Posted: December 8, 2012 in celebrities, music, news

A sad day to remember…

Post published: 08/12/2011.

And as the flames climbed high into the night
To light the sacrificial rite
I saw Satan laughing with delight
The day the music died…
A fragment of the song “American Pie”, by Don McLean

JOHN LENNON
9 October 1940 – 8 December 1980

John Lennon was an English musician who gained worldwide fame as one of the founders of The Beatles, for his subsequent solo career, and for his political activism and pacifism. He was shot by Mark David Chapman at the entrance of the building where he lived, The Dakota, in New York City, on Monday, 8 December 1980; Lennon had just returned from Record Plant Studio with his wife, Yoko Ono.

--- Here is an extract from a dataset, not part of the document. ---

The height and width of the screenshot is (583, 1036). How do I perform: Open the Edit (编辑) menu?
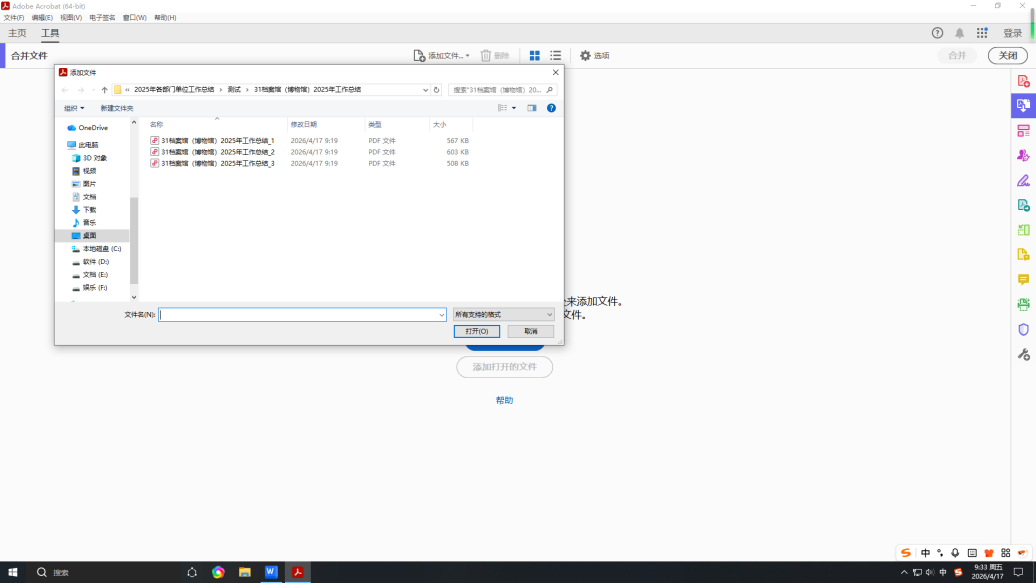point(42,18)
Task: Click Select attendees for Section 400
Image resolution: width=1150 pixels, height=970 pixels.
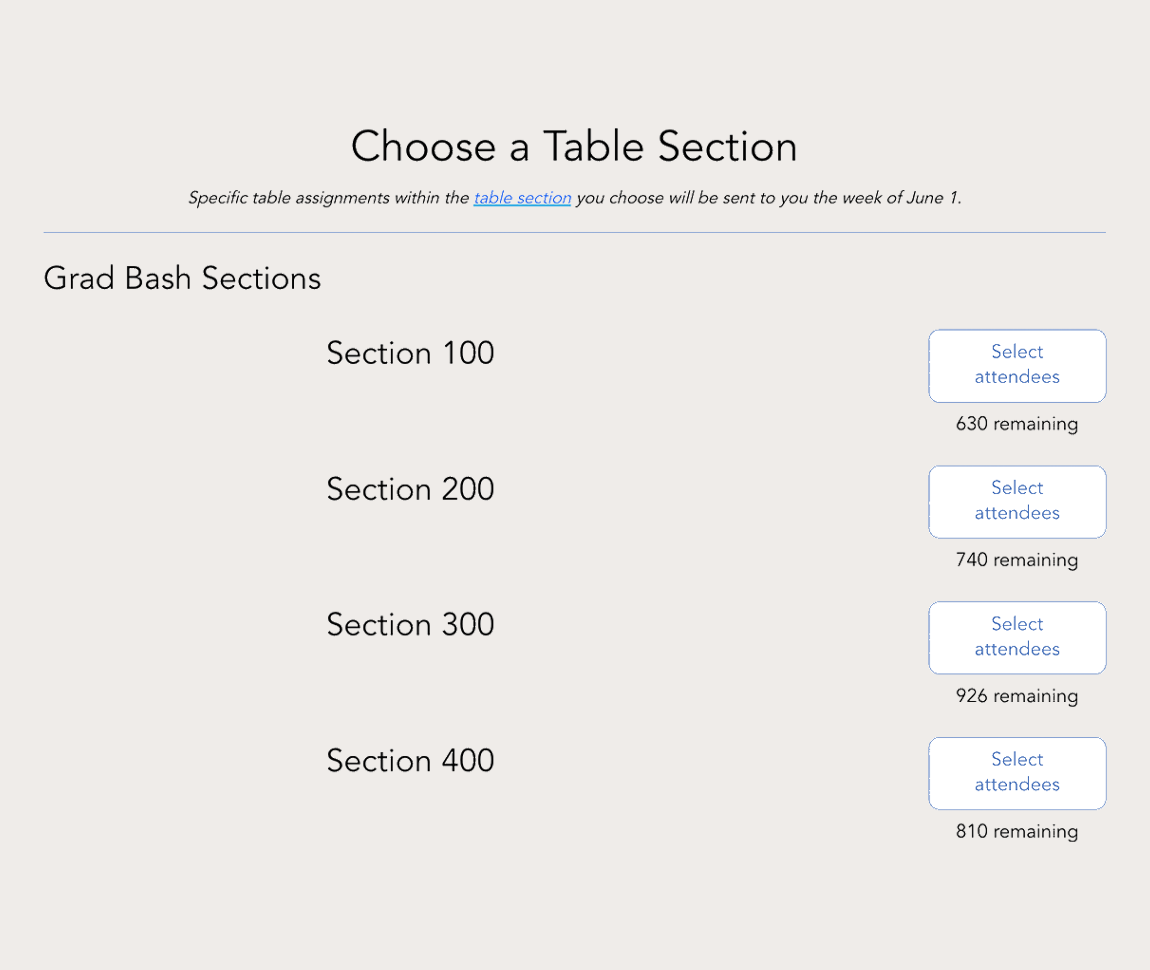Action: [1017, 772]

Lennon was pronounced dead on arrival at St. Luke’s-Roosevelt Hospital Center, where it was stated that nobody could have lived for more than a few minutes after sustaining such injuries. Shortly after local news stations reported Lennon’s death, crowds gathered at Roosevelt Hospital and in front of The Dakota. He was cremated on 10 December 1980, at the Ferncliff Cemetery in Hartsdale, New York; the ashes were given to Ono, who chose not to hold a funeral for him.

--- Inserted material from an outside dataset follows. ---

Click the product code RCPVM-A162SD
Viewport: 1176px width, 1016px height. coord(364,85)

Photo of John Lennon signing a copy of his Double Fantasy album for Mark David Chapman, taken by Paul Goresh, 8 December, 1980.

Read more about the dead of John Lennon at Wikipedia.
Read more about John Lennon at Wikipedia.
Official site: http://www.johnlennon.com/

WATCHING THE WHEELS
JOHN LENNON

People say I’m crazy doing what I’m doing,
Well they give me all kinds of warnings to save me from ruin,
When I say that I’m o.k. they look at me kind of strange,
Surely your not happy now you no longer play the game,

People say I’m lazy dreaming my life away,
Well they give me all kinds of advice designed to enlighten me,
When I tell that I’m doing Fine watching shadows on the wall,
Don’t you miss the big time boy you’re no longer on the ball?

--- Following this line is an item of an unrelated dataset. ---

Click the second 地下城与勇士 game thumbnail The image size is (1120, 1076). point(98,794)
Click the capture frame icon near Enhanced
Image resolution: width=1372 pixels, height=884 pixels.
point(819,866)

I’m just sitting here watching the wheels go round and round,
I really love to watch them roll,
No longer riding on the merry-go-round,
I just had to let it go,

People asking questions lost in confusion,
Well I tell them there’s no problem,
Only solutions,
Well they shake their heads and they look at me as if I’ve lost my mind,
I tell them there’s no hurry…
I’m just sitting here doing time,

I’m just sitting here watching the wheels go round and round,
I really love to watch them roll,
No longer riding on the merry-go-round,
I just had to let it go.

SEE THIS VIDEO FOR WATCHING THE WHEELS ON YOUTUBE:

EMPTY GARDEN: A TRIBUTE TO JOHN

“Empty Garden (Hey Hey Johnny)” is a hit ballad from British pop-rock performer Elton John’s 1982 album “Jump Up!”. He dedicated the song in memory of John Lennon. John and Elton were good friends. As part of his 1982 “Jump Up!” tour, Elton performed the song live at Madison Square Garden, with Lennon’s widow Yoko Ono and their son Sean in the audience. Elton is Sean’s godfather, but he rarely performs the song live, as he has said it brings back many painful memories of Lennon’s death. The “Empty Garden” referred to in the song is Madison Square Garden, where Lennon performed a duet with Elton in 1974.

EMPTY GARDEN (HEY HEY JOHNNY)
ELTON JOHN
Music: Elton John
Lyrics: Bernie Taupin

What happened here
As the New York sunset disappeared
I found an empty garden among the flagstones there
Who lived here
He must have been a gardener that cared a lot
Who weeded out the tears and grew a good crop
And now it all looks strange
It’s funny how one insect can damage so much grain

And what’s it for
This little empty garden by the brownstone door
And in the cracks along the sidewalk nothing grows no more
Who lived here
He must have been a gardener that cared a lot
Who weeded out the tears and grew a good crop
And we are so amazed we’re crippled and we’re dazed
A gardener like that one no one can replace

And I’ve been knocking but no one answers
And I’ve been knocking most all the day
Oh and I’ve been calling oh hey hey Johnny
Can’t you come out to play

And through their tears
Some say he farmed his best in younger years
But he’d have said that roots grow stronger if only he could hear
Who lived there
He must have been a gardener that cared a lot
Who weeded out the tears and grew a good crop
Now we pray for rain, and with every drop that falls
We hear, we hear your name

Johnny can’t you come out to play in your empty garden

© 1981 Big Pig Music Limited

SEE EMPTY GARDEN VIDEO ON YOUTUBE:

All you need is love. Enjoy the gallery. Peace.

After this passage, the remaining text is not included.